Concierge Care Characteristics and Considerations for Medicare
GAO-05-929, Aug 12, 2005
Concierge care is an approach to medical practice in which physicians charge their patients a membership fee in return for enhanced services or amenities. The recent emergence of concierge care has prompted federal concern about how the approach might affect beneficiaries of Medicare, the federal health insurance program for the aged and some disabled individuals. Concerns include the potential that membership fees may constitute additional charges for services that Medicare already pays physicians for and that concierge care may affect Medicare beneficiaries' access to physician services. The Medicare Prescription Drug, Improvement, and Modernization Act of 2003 directed GAO to study concierge care and its relationship to Medicare. Using a variety of methods, including a nationwide literature search and telephone interviews, GAO identified 146 concierge physicians and surveyed concierge physicians in fall 2004. GAO analyzed responses from 112 concierge physicians. GAO also reviewed relevant laws, policies, and available data on access to physician services and interviewed officials at the Department of Health and Human Services (HHS) and representatives of Medicare beneficiary advocacy groups.

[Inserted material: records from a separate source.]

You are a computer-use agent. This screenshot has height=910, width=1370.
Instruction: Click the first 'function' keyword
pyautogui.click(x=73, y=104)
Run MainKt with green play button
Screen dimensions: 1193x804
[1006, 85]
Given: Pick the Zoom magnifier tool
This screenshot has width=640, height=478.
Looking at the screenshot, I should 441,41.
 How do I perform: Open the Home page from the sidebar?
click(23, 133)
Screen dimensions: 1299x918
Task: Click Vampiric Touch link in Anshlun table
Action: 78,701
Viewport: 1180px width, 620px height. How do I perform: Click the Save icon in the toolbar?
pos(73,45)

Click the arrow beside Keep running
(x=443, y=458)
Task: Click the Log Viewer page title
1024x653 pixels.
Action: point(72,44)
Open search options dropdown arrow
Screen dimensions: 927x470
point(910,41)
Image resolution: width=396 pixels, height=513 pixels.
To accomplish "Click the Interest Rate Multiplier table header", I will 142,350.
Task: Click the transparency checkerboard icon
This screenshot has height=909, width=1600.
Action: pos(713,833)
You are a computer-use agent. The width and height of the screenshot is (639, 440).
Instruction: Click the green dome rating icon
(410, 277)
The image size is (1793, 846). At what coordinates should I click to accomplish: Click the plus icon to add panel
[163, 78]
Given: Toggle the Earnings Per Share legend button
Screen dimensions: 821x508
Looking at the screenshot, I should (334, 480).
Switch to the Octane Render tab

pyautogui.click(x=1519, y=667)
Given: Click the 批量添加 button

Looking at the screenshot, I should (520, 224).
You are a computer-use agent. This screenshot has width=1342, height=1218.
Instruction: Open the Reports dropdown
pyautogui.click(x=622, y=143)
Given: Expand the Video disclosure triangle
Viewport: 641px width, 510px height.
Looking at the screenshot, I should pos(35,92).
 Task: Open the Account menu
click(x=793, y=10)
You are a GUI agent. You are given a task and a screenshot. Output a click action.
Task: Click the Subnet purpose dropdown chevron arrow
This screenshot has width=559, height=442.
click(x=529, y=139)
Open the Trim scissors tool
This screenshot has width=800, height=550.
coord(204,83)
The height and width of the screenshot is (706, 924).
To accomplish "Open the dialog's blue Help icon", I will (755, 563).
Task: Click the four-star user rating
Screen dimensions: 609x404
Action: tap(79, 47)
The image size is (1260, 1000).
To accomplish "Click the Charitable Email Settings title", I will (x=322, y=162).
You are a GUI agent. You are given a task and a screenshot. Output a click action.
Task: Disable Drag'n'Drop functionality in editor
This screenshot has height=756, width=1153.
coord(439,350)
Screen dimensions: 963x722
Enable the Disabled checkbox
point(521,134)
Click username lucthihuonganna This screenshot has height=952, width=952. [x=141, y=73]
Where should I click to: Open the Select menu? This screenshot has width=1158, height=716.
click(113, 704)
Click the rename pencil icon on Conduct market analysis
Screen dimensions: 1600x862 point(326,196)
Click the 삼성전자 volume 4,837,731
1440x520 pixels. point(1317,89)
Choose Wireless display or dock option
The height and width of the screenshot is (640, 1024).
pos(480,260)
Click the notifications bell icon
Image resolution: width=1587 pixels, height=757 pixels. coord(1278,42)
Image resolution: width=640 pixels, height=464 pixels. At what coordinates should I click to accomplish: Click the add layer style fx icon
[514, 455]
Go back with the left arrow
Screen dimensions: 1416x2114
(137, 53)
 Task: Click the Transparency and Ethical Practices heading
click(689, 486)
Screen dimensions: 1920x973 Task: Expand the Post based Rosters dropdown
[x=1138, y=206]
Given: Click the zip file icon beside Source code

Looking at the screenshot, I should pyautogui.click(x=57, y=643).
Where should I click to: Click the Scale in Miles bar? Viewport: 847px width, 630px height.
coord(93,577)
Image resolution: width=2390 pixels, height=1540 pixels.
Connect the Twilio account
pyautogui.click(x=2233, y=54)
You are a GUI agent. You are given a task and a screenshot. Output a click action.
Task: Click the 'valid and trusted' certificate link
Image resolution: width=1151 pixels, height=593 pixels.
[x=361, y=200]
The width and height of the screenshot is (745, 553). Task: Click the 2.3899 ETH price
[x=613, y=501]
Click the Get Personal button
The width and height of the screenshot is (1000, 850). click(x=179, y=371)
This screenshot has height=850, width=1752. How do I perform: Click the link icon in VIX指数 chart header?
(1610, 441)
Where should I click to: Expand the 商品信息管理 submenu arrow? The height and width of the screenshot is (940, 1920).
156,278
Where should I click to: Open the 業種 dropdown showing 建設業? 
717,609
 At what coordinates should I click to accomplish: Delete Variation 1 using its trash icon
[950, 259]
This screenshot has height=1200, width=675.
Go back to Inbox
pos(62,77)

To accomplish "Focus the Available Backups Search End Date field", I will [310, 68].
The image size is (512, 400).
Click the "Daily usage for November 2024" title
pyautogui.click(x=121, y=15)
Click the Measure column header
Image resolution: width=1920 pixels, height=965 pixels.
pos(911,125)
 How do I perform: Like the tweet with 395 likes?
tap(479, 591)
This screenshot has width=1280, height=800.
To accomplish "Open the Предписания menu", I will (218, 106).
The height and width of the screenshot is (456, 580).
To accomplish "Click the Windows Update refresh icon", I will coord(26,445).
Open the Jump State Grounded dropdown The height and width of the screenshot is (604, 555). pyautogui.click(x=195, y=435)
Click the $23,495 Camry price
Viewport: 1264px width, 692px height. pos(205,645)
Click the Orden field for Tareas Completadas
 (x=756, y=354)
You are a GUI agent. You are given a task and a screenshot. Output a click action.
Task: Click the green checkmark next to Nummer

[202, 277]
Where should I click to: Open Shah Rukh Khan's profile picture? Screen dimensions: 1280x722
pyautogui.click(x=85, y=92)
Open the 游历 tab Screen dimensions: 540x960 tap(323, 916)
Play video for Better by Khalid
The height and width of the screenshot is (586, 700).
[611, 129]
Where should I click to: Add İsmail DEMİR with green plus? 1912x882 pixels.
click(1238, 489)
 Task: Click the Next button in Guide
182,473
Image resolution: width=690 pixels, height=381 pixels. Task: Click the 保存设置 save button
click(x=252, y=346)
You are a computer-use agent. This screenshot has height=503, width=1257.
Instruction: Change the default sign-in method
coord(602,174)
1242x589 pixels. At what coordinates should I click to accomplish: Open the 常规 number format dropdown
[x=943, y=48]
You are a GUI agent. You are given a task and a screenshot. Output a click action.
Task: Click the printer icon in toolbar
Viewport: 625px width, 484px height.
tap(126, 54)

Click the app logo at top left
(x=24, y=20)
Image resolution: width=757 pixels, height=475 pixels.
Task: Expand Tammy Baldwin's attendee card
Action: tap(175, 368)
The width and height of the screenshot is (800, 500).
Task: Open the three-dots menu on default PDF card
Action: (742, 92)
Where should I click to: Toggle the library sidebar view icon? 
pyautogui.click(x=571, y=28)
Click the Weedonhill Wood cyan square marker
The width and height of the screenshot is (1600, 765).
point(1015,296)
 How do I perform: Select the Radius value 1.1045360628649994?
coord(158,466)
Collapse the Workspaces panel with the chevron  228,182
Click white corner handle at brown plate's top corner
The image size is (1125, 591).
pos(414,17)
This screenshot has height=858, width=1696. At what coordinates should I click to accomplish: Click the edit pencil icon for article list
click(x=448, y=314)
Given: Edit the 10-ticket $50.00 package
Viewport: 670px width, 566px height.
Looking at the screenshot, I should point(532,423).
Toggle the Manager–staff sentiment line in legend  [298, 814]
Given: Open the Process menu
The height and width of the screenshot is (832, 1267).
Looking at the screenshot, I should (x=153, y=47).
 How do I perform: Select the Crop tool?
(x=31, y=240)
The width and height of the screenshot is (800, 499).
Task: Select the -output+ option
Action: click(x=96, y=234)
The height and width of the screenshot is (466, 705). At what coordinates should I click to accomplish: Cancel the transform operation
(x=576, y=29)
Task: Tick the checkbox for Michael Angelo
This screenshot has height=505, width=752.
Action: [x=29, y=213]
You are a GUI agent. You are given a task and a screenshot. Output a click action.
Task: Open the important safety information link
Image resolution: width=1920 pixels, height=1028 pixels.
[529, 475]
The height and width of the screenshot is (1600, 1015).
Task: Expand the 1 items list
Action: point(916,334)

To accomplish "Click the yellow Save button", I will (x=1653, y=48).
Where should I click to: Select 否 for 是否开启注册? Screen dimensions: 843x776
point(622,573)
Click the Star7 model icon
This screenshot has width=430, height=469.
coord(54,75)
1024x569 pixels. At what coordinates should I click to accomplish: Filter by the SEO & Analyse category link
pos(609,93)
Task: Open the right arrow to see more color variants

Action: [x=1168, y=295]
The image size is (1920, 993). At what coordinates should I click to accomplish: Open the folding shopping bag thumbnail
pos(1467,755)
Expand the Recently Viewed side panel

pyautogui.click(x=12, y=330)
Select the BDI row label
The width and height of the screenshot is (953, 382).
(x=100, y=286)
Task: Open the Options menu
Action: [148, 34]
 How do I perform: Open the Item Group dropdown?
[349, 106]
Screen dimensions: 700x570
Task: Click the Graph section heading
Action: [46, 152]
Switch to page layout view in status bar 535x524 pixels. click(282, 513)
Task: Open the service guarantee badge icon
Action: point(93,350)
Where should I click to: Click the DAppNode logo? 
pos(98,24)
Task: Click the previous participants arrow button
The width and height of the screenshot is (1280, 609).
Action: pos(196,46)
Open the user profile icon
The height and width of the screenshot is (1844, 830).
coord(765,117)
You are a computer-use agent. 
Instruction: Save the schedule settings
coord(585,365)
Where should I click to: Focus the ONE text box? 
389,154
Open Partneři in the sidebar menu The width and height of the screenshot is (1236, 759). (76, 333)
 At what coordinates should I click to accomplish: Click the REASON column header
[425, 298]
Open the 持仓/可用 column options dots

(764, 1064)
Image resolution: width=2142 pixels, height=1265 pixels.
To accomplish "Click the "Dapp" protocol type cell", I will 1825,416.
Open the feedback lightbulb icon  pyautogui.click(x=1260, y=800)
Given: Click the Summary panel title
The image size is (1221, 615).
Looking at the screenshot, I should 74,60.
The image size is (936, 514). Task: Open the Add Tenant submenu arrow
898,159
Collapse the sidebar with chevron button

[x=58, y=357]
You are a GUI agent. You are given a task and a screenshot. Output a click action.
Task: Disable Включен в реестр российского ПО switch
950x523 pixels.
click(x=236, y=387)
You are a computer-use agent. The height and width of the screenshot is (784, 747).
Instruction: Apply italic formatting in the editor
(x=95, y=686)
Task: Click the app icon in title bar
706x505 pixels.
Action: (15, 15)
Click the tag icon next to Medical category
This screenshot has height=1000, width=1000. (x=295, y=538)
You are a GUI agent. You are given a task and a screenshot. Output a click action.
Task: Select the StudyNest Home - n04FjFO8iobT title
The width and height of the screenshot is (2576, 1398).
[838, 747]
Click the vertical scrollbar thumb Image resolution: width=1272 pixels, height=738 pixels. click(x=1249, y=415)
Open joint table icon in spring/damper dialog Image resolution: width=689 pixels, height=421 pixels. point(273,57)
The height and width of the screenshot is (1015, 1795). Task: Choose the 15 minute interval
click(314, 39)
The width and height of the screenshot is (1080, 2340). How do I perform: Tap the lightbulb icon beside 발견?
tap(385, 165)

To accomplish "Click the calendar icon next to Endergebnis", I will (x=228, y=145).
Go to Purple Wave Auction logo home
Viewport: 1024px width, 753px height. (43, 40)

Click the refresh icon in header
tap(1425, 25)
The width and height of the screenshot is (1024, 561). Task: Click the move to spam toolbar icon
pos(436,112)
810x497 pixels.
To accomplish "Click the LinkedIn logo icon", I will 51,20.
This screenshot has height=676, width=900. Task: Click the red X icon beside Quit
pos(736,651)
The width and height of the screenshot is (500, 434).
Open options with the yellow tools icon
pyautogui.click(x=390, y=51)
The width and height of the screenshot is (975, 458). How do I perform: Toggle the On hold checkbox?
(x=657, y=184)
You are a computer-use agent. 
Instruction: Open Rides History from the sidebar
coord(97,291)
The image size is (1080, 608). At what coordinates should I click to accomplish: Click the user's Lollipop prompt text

Concierge care is practiced by a small number of physicians located mainly on the East and West Coasts. Nearly all of the 112 concierge physicians responding to GAO's survey reported practicing primary care. Annual patient membership fees ranged from $60 to $15,000 a year, with about half of respondents reporting fees of $1,500 to $1,999. The most often reported features included same- or next-day appointments for nonurgent care, 24-hour telephone access, and periodic preventive care examinations. About three-fourths of respondents reported billing patient health insurance for covered services and, among those, almost all reported billing Medicare for covered services. Two principal aspects of concierge care are of interest to the Medicare program and its beneficiaries: compliance with Medicare requirements and its effect on beneficiary access to physician services. HHS has determined that concierge care arrangements are allowed as long as they do not violate any Medicare requirements; for example, the membership fee must not result in additional charges for items or services that Medicare already reimburses. Some concierge physicians reported to GAO that they would like more HHS guidance. The small number of concierge physicians makes it unlikely that the approach has contributed to widespread access problems. GAO's review of available information on beneficiaries' overall access to physician services suggests that concierge care does not present a systemic access problem among Medicare beneficiaries at this time. In comments on a draft version of this report, HHS agreed with GAO's finding on concierge care's impact on beneficiary access to physician services and indicated it will continue to follow developments in this area.